# Modelling of Neural Network Hardware Accelerators

VYSOKÉ UČENÍ FAKULTA TECHNICKÉ INFORMAČNÍCH V BRNĚ TECHNOLOGIÍ

Author: Ing. Jan Klhůfek

Supervisor: Ing. Vojtěch Mrázek, Ph.D.

#### **Motivation**

Today's Convolutional Neural Networks (CNN) contain tens of **millions** to **billions** of **parameters**. This complexity necessitates huge number of computations – up to trillions of FLoating-point Operations Per Second (FLOPS). As we strive for real-time processing in embedded devices like smartphones, the demand for integrating these models is increasing.

Tackling the challenge of integration of a CNN model onto the target hardware (HW) is far from trivial. It requires meticulous model **optimization** to reduce both the number of computations and **memory size**, but most importantly, these optimizations must be done with the target hardware architecture in mind. The focus of this work is on the analytical modelling of mapping a workload onto a hardware accelerator, with a particular emphasis on supporting **quantization** as a way to optimize the memory utilization of the model onto the hardware. This opens up new possibilities for exploring the synergy between model optimization and HW deployment.

## Aim of the thesis

The goal of this work was to extend a state-of-the-art (SOTA) analytical model to support hardware quantization, a technique that reduces memory footprint and transfers, leading to energy savings. Using such a model is orders of magnitude faster than real hardware inference, which enables feasible evaluation of HW metrics for various quantization strategies. Quantization maps infinite values to a finite set of values (floating-point to integer), optimizing memory use by using lower bitwidth and reduced precision – thus increasing the hardware performance and reducing the overall energy consumption. In order to achieve this, it is necessary to diligently map the CNN into the HW and schedule its operations in time. Energy savings are achieved by lowering the overall accesses to higher memory levels, such as the offchip DRAM, which consumes over two orders of magnitude more energy per access.



#### Implementation results and future work

The extension's implementation utilizes a **bit-packing** technique, which effectivelly allows to store as many data elements into memory word as the word bits allow. Figure 1 illustrates the application of this technique in deploying the AlexNet CNN on a fixed HW architecture. By merely adjusting the precision of weights from 16 bits to 4 bits, we achieve **energy savings** of up to **27%**. Notably, the reduction in the hardware's energy consumption can be observed primarily in the memories responsible for weight storage. In future work, the exploration of more optimizations and the use of flexible hardware architectures that could influence computational units in addition to memory could be possible.





Figure 1: Impact of model's weights quantization on HW energy consumption

## **References and contributions**

We extended the SOTA tool Timeloop [1] to enable mixedprecision quantization modelling in HW, intended for research purposes.
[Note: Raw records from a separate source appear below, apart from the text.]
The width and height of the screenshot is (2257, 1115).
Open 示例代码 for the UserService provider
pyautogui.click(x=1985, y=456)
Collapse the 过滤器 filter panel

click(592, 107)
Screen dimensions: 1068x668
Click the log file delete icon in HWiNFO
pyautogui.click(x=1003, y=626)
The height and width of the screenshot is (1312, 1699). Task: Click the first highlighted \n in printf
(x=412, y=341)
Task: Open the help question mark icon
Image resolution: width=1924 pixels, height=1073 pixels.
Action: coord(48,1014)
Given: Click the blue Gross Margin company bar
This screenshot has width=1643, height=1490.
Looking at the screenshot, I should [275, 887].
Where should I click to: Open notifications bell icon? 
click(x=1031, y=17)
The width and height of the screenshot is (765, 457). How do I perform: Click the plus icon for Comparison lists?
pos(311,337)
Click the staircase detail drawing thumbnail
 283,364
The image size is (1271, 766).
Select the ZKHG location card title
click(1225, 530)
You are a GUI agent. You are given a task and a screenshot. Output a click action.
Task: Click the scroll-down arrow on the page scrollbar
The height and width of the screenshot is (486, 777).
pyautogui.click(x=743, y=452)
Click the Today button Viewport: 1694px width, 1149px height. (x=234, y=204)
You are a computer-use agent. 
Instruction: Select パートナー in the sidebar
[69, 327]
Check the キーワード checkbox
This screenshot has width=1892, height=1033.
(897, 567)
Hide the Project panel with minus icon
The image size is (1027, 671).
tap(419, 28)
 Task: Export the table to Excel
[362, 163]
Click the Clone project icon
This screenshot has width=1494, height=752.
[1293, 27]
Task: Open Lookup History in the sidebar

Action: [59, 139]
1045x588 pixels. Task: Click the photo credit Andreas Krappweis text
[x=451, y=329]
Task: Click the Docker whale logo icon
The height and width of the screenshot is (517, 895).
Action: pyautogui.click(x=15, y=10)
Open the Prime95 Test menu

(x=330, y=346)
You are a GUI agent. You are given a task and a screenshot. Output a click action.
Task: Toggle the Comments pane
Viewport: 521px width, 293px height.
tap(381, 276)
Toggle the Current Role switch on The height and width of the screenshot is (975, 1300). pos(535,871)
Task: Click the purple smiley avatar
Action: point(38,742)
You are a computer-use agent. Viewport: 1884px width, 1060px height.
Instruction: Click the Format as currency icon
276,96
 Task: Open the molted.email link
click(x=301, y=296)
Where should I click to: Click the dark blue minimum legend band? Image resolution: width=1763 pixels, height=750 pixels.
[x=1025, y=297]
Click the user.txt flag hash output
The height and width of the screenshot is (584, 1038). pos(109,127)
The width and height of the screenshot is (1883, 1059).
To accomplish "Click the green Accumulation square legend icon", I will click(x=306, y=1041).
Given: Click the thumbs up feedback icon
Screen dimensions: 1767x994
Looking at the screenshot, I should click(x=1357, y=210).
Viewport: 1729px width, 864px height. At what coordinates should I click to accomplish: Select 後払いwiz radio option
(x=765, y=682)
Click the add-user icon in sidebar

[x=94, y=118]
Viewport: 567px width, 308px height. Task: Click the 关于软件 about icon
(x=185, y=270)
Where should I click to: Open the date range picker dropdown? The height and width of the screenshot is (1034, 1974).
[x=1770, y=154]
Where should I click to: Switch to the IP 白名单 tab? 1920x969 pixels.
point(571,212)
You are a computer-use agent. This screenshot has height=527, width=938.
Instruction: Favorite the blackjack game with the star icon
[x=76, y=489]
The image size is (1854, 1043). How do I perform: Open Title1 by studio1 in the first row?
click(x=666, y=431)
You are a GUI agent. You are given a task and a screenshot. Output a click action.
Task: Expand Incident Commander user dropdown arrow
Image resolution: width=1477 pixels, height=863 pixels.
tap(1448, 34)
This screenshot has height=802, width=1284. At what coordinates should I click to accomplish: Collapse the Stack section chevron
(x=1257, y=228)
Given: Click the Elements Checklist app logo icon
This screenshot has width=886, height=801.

The impact of this work on a real use case will be presented in [2].

- [1] A. Parashar et al., "Timeloop: A systematic approach to dnn accelerator evaluation," in 2019 IEEE International Symposium on Performance Analysis of Systems and Software (ISPASS), 2019, pp. 304–315.
- [2] J. Klhufek, et al., "Exploiting Quantization and Mapping Synergy in Hardware-Aware Deep Neural Network Accelerators" [In preparation]